The bell above the door greeted a newcomer, the sound causing Viktor’s head to turn and slip against its placement on his hands. His long time colleague entered, all curly two-toned blonde and glinting jade sheathed by impossibly long lashes. Viktor was unsuccessful in his attempt to suppress a snort at the other’s choice of clothing—an all too deep v-neck shirt coupled with a suit jacket that rivaled Viktor’s own for most expensive garment in the room. He expected no less of his self-proclaimed ‘retired nymphomaniac’ of a best friend. Always a sucker for temptation, that one.

‘ _We’re all addicts_ ,’ he would say, and Viktor could do little to disagree, ‘ _You crave substance, I crave experience_ .’ He would say this between taking hits off of his bowl, face expressing raw joy as he recalled some night of passion with a man he would likely never see again. The smell of burning herb encased them as they passed the artsy glass piece between them.

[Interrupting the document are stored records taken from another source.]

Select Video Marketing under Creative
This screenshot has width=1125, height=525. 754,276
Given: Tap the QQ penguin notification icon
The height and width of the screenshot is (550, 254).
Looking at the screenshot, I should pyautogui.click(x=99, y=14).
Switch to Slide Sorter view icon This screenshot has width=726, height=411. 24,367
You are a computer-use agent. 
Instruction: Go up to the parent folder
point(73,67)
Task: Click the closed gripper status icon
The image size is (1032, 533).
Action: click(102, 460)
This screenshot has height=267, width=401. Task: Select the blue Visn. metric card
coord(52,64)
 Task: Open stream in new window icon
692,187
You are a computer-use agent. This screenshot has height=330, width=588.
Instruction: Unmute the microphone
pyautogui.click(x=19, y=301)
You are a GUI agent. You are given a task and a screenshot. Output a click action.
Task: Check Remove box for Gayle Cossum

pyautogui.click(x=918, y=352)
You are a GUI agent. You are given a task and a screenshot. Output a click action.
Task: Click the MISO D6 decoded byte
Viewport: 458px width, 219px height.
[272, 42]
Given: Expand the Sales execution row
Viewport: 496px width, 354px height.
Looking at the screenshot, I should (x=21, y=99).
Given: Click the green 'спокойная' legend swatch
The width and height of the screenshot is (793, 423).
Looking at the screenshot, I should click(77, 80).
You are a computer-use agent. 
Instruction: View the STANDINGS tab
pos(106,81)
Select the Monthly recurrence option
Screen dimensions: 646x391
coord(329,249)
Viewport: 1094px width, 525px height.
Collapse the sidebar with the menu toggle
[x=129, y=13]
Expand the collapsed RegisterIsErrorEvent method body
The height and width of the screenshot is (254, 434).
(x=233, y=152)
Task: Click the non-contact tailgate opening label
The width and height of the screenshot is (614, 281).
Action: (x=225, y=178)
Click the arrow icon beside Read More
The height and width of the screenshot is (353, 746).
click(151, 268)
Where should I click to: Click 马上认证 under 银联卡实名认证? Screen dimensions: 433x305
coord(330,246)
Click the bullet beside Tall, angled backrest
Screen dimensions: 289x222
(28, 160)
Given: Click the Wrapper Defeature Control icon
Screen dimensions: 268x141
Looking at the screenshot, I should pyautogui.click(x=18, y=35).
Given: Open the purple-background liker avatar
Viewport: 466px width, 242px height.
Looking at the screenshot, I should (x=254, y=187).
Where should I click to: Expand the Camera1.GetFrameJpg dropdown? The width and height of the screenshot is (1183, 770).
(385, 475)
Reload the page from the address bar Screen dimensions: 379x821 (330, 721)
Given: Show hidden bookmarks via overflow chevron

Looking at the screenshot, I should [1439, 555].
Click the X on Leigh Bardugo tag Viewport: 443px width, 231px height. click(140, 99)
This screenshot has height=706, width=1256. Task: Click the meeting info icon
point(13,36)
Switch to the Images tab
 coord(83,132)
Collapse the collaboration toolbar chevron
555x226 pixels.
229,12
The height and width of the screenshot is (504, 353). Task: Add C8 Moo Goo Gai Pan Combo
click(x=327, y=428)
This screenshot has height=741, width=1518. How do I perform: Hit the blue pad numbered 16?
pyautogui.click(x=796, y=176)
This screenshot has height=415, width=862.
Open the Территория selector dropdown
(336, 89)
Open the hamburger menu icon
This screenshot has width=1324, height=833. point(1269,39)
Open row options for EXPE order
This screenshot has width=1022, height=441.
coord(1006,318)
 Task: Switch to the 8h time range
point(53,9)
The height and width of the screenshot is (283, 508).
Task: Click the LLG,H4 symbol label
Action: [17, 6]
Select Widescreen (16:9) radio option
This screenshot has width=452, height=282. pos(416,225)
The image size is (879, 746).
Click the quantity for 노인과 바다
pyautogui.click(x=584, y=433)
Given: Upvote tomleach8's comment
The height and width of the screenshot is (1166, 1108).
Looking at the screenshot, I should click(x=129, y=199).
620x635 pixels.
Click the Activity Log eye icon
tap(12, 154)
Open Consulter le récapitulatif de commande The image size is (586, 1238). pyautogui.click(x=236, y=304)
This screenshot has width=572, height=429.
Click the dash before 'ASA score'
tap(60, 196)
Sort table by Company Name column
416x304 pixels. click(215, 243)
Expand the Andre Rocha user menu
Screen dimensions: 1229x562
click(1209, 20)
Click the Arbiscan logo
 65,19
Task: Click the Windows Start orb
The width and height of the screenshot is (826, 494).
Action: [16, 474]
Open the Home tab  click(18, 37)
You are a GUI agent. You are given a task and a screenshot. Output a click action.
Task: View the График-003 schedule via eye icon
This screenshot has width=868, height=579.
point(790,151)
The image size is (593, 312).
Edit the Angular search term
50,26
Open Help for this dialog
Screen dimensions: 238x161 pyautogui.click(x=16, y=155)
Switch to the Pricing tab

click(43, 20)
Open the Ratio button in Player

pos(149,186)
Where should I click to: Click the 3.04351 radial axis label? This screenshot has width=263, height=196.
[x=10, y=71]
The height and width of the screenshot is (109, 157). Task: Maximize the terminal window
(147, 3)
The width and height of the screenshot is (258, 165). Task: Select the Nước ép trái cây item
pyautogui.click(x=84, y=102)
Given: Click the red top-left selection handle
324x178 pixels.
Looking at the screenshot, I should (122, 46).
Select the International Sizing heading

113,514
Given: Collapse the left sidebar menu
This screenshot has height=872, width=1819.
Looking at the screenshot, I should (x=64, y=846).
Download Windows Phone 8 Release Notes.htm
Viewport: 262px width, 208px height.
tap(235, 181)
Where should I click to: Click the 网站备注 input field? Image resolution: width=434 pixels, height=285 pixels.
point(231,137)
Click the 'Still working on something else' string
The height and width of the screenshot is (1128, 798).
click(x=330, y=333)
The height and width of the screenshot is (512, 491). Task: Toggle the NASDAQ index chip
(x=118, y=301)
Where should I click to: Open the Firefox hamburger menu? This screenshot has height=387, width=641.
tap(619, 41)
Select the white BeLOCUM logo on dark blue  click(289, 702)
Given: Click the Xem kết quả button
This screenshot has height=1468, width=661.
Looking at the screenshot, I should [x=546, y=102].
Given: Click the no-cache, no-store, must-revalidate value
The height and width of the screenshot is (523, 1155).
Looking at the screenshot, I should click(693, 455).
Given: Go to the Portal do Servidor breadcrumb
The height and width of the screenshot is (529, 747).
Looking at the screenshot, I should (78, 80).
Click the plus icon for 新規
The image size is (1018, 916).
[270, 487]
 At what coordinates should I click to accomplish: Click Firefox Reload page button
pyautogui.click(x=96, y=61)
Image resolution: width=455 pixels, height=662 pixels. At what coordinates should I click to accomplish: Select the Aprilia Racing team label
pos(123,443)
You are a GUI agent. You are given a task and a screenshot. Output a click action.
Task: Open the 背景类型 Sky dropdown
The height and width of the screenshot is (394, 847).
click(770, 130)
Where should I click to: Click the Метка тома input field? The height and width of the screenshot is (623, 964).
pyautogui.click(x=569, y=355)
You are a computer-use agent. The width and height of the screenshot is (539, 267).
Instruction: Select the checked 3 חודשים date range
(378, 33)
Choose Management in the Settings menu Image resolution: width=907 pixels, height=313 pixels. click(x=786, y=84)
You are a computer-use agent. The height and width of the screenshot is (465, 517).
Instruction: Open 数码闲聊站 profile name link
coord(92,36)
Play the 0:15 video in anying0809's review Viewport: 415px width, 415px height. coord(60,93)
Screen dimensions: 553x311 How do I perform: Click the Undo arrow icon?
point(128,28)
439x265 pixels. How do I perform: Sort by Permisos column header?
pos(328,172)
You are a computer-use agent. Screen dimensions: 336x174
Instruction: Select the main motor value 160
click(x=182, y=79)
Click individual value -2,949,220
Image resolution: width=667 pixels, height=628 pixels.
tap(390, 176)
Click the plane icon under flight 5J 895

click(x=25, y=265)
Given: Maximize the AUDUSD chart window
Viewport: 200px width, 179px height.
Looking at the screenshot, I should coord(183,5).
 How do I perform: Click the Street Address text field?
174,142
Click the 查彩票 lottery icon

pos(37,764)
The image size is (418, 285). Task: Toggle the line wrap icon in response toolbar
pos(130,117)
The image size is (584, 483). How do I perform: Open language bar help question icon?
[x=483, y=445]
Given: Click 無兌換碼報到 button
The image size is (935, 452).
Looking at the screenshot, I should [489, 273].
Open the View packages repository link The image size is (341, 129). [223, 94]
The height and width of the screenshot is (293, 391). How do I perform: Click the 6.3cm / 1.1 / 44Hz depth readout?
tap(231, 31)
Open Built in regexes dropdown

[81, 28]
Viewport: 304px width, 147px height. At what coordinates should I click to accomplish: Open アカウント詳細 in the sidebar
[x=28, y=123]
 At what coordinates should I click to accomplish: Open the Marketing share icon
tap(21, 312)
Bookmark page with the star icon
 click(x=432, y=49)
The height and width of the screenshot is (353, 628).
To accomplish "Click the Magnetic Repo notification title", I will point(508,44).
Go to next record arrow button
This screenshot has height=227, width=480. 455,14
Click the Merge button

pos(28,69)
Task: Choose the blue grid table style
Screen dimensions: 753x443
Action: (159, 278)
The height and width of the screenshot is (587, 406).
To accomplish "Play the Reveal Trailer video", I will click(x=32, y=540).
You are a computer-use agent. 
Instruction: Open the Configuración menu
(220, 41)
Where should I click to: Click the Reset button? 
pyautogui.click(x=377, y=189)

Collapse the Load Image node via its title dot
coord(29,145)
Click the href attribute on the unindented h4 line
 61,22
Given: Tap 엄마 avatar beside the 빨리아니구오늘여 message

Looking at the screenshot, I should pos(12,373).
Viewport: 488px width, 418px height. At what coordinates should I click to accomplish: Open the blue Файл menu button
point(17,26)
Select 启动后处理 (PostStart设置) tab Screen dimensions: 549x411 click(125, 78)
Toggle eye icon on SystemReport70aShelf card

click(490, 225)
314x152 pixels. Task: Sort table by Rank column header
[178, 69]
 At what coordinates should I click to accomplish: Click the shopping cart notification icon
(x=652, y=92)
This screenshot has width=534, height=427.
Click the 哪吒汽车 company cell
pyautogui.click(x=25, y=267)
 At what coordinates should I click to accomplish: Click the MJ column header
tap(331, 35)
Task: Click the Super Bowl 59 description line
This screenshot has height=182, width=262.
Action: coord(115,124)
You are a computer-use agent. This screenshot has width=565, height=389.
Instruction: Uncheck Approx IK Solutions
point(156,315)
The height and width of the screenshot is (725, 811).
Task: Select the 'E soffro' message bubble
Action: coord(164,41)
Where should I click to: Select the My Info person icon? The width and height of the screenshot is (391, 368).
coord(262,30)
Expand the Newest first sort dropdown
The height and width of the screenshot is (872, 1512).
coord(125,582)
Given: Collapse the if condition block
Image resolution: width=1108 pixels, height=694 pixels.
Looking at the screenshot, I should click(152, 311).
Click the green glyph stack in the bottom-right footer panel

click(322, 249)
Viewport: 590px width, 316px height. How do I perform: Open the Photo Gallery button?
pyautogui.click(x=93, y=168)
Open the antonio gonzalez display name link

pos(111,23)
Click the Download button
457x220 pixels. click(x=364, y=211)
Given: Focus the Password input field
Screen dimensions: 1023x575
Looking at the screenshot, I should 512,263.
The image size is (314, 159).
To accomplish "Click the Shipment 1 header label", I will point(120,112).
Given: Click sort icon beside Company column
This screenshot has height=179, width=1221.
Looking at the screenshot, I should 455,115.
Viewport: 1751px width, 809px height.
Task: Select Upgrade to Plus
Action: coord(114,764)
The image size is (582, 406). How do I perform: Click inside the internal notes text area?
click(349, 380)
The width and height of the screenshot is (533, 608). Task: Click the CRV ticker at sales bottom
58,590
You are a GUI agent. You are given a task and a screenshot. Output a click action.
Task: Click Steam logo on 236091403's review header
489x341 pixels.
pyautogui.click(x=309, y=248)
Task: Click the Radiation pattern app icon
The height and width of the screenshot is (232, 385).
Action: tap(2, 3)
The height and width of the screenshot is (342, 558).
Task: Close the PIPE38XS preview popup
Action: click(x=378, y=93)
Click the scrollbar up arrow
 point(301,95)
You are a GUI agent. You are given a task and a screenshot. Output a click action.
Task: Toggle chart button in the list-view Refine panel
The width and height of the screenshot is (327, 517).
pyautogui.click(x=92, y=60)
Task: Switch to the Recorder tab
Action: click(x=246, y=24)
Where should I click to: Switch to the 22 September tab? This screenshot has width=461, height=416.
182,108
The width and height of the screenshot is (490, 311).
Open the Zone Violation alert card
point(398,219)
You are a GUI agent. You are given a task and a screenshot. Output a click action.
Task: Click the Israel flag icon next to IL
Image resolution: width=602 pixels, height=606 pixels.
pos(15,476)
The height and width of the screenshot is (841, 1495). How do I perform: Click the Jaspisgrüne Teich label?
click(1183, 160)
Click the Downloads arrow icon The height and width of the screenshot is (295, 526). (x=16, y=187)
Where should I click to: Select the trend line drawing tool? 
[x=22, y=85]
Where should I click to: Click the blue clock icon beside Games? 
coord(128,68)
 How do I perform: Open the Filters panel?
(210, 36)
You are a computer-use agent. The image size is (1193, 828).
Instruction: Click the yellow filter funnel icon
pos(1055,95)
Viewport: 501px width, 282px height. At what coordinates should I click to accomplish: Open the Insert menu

Viktor would contest his friend’s claims of chasing _experience_ , saying instead that he lived for _attention_. He was always met with a grin rivaling Cheshire and a warm, ‘ _That too, chéri_.’

“ _Bonjour_ , Viktor,” he greeted along an inhale, voice raised an octave higher than it normally might be. He lifted a hand in a friendly wave as he found his way to the other’s side. 

Viktor offered a polite smile in greeting, fingers breaking from their twining to return the gesture. He watched a curious olive gaze fall to the empty shot glasses near his elbows, thick brow arching to accent his inquiry. “I thought you were supposed to be sober these days.”

“As sober as I’ll never be, Chris.” As if to punctuate his confession, he flagged down the barkeep for another round.

Christophe slid gracefully onto the stool beside him, one leg crossing over the other. He ordered a drink of his own, some glass of wine that was probably approaching ‘ridiculous’ on the price point scale. “What happened, _mon cher_? Has Feltsman been breathing down your neck again?”

“What makes you think something happened?” He countered, chin resting in the palm of his hand as he regarded the other with a bored look. Even still, dual sapphires were dripping with conflict.

That earned him an amused exhale, the beginning of a laugh that never came. “To start, it’s noon on a Tuesday and you’ve chosen ‘ _Glendronach_ ’ as your mistress.” Chris’s tone was teasingly dry, head tipping slightly to accommodate the other’s shifted portrait.

Viktor sighed, visibly deflating as his arms stretched along the bar—careful not to disturb the bartender as he worked to refill the pair of shot glasses and administer the other’s red wine—and his cheek pressed against the cool gloss of the counter-top. His colleague managed a chuckle at his dramatics.

“I may have broken a rule.”

Chris feigned a gasp, fingertips pressing into the exposed skin of his chest as if scandalized. “You? Break a rule? My, who would have seen that coming?”

The older of the pair lifted his head, glaring at his friend through translucent lashes even as streams of silver draped over half of his visage. “Not just one of Yakov’s rules—it’s also one of _my_ rules.” He was awarded a look that entailed a lack of surprise from the other party present, which only proved to frustrate him more. _Honestly,_ did Chris have _any_ faith in him whatsoever? “I excused a debt.” He finally muttered, low and solemn as he shifted his gaze to a whiskey-filled glass.

Chris hummed, finally seeming to understand the source of Viktor’s dull mood. He leaned back, uncrossing his legs and righting his posture before prodding further. “Care to explain why?”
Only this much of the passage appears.